For several weeks of my Saturday trek into town, Bunker Man hasn’t been on his stoop. The first week I thought perhaps he’d scraped together enough spare change to step out for a cup of coffee. The second week I looked around his “spot” for clues of his presence there, and found none. This, the third week, I stick my head into a small shop next to the stoop.

“The guy who lives just outside your shop on the stoop...” I begin.
“Oh, yeah,” the shop owner smiles, “he’s gone.”

My heart pounds. What fate has Bunker Man met, and why is this callused man smiling at his absence? Glad, perhaps, to be rid of another piece of urban blight next to his doorway? I set my jaw and narrow my eyes.

“Yes, I noticed that. Do you know what happened to him?”

The shop owner walks over to the door and leans against the frame. “His family came from Oregon. Brother and Mom, I think. Said they were going to take him home...that they had a trailer on some land for him. They’d been worried about him so far from the family.” The shop owner’s eyes are moist, and a soft smile plays on his lips. “I kinda miss the guy,” he says.

“Yeah,” I swallow around the lump in my throat, “me too.”

We stand for a moment, there in the doorway, honoring the memory of an enigmatic soul who’d been brought back into the folds of family. Instead of mourning an ending, we celebrate a new beginning. May life be well for you, Bunker Man.

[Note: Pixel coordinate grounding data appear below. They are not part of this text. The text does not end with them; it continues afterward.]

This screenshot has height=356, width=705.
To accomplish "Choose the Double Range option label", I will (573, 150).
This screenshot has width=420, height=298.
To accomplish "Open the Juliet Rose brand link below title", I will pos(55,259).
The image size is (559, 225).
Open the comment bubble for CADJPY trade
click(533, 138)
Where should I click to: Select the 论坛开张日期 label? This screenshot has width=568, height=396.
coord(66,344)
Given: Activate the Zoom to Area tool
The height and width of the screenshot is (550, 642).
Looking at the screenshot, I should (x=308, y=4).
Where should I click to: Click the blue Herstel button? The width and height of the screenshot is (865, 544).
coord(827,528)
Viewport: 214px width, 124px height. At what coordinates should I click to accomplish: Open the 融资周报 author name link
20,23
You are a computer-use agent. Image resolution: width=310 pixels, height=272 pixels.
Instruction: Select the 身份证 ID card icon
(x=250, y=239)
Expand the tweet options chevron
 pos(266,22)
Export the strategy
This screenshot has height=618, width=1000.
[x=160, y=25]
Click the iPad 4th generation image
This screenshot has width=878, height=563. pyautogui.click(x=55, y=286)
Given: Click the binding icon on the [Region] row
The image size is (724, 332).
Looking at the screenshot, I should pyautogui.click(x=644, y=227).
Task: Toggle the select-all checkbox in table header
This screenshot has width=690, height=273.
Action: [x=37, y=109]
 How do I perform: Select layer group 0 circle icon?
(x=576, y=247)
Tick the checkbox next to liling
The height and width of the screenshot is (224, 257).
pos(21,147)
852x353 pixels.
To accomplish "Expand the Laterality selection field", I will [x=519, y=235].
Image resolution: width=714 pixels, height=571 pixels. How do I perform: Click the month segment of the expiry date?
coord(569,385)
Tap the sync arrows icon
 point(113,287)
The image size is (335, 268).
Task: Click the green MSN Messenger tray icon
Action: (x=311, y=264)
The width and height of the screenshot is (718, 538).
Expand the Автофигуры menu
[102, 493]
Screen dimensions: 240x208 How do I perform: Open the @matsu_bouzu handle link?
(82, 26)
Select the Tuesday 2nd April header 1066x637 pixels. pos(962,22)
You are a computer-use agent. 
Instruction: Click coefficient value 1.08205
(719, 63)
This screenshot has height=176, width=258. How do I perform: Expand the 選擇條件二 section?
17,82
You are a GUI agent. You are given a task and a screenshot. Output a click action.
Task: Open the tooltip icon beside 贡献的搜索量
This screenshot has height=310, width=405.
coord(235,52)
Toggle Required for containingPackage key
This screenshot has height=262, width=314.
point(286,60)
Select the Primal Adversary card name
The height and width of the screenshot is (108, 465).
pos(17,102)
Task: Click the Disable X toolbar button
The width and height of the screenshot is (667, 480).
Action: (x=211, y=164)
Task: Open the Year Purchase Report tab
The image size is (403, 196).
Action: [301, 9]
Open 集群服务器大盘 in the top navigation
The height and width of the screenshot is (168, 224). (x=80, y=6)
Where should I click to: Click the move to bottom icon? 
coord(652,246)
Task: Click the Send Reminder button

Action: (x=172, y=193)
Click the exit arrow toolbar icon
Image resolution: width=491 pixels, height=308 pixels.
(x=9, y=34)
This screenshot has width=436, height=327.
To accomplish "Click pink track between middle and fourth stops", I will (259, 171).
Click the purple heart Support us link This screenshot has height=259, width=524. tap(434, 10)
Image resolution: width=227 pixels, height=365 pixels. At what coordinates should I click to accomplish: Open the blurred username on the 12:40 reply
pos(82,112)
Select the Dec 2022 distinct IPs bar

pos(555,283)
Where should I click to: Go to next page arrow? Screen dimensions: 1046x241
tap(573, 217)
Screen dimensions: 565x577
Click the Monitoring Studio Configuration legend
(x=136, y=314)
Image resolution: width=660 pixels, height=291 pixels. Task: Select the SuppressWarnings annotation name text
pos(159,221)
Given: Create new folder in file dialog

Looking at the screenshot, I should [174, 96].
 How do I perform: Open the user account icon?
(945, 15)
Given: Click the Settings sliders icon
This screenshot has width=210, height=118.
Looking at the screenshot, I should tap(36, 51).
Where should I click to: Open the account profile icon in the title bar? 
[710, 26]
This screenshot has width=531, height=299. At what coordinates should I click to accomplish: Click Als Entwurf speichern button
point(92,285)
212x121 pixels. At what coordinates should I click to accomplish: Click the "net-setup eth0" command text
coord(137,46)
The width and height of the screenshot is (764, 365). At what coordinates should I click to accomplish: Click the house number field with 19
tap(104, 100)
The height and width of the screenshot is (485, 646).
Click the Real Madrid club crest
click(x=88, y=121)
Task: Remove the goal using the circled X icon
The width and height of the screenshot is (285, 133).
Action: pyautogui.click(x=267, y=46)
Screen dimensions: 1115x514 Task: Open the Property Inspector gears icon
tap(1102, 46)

  1. A nice heart warming story. Thanks!

  2. Very sweet. The Satellite people come alive in your descriptions. I'm realizing, the whole time while reading, I assumed this was an autobiographical story. It seems so real! Now I realize it may be fiction. I like the idea that you truly had these thoughts about these real people and that you really did speak to the shop owner and Bunker Man really was taken in by family. I notice how much I want to believe in the compassion in this story for I repsond with feelings of compassion myself...for others, especially people like those described here, and I feel a sense of hope for humanity. My only other for when to use "who" and "whom." Thanks for sharing! And how brave of you to put yourself out there as a writer! Good for you!